Review of "Cassandra - A Decentralized Structured Storage System"
Cassandra is a high-availability distributed storage system running across many commodity servers. Like Bigtable, it does not provide a full relational data model, instead it provides clients with a a simple data model that supports dynamic control over data layout and format. It's designed to handle high write throughput while not sacrificing read efficiency. It integrates distributed features of Dynamo and data model of Bigtable.
In Cassandra, all nodes participate in a cluster, nodes share nothing among them and can be added or removed as needed and can scale linearly. Cassandra is fully replicated and has no single point of failure. In Cassandra, primary key is used to place the records using a consistent hashing. Nodes are organized into a ring, and each node will be responsible for a hash range. Data are replicated to a number of other nodes controlled by replica factor.
Clients only need to write on a single node. Data is written to an append only commit log first, then it's put on a memtable like the one used in Bigtable.
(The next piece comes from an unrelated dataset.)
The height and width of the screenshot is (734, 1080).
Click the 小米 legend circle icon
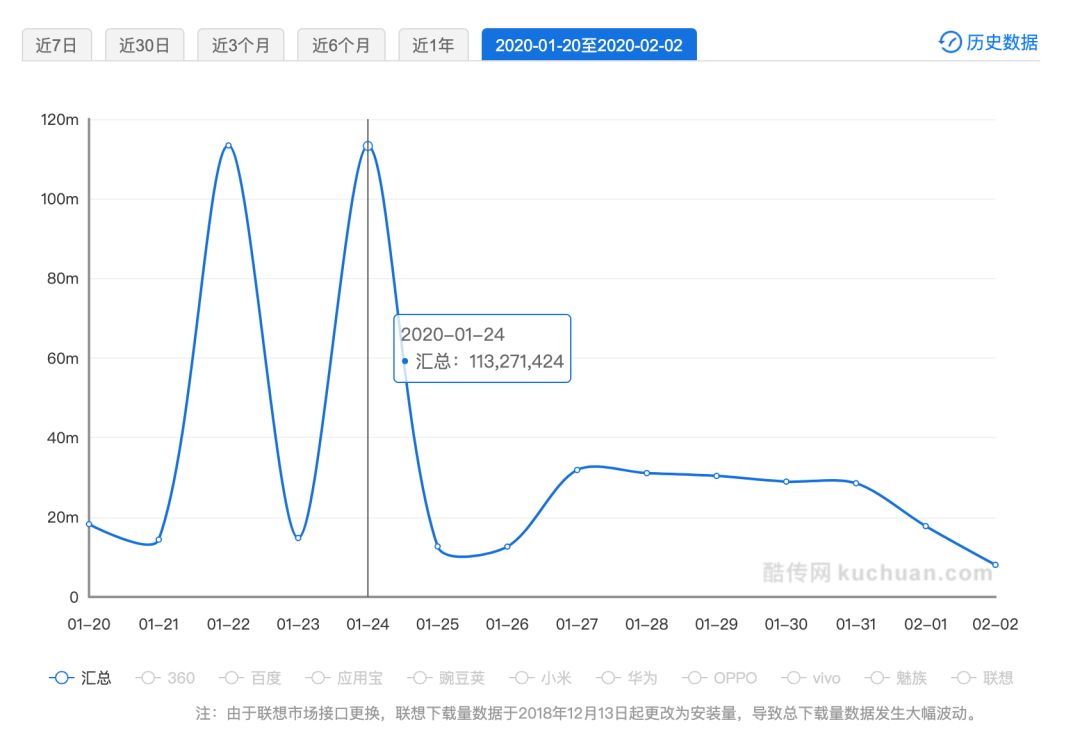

Then the node can acknowledge to the client the write finishes. When memtable grows to a certain size, it's flushed to disk with a sequential writes. Good thing with sequential is it's super fast, both in hard disk and SSDs, since sequential writes are block data. Once the memtable is flushed into disk as SSTable, it's immutable, so if a later updates comes in, it will not update the previous record, instead, Cassandra will pick the newest updates as the final value. Then how does Cassandra address the problem of duplicated inconsistent value? It borrows the notion of compaction from Bigtable. It basically performs a merge sort on the SSTables and compacts the redundant values with the final value.
Reads are performed in a coordinated manner. Same as Bigtable, Cassandra clients are aware of every nodes. When a read goes to a node, that node becomes the coordinator of this read, it doesn't have to be the owner of the node, but it can gets data from the node that has the data. Reads and writes can be set with fine grained consistent levels, such as QUARUM( > 51% or replicas ack), LOCAL_QUARUM ( > 51% ack in local DC), LOCAL_ONE, TWO, ALL. These provides flexibility to accommodate different consistency needs.
Will this paper be influential in 10 years? Yes, I think so. Cassandra cleverly integrates Bigtable and Dynamo, preserving all the good features of Bigtable without needing a master server and a distributed locking service, making high scalability and high availability a breeze.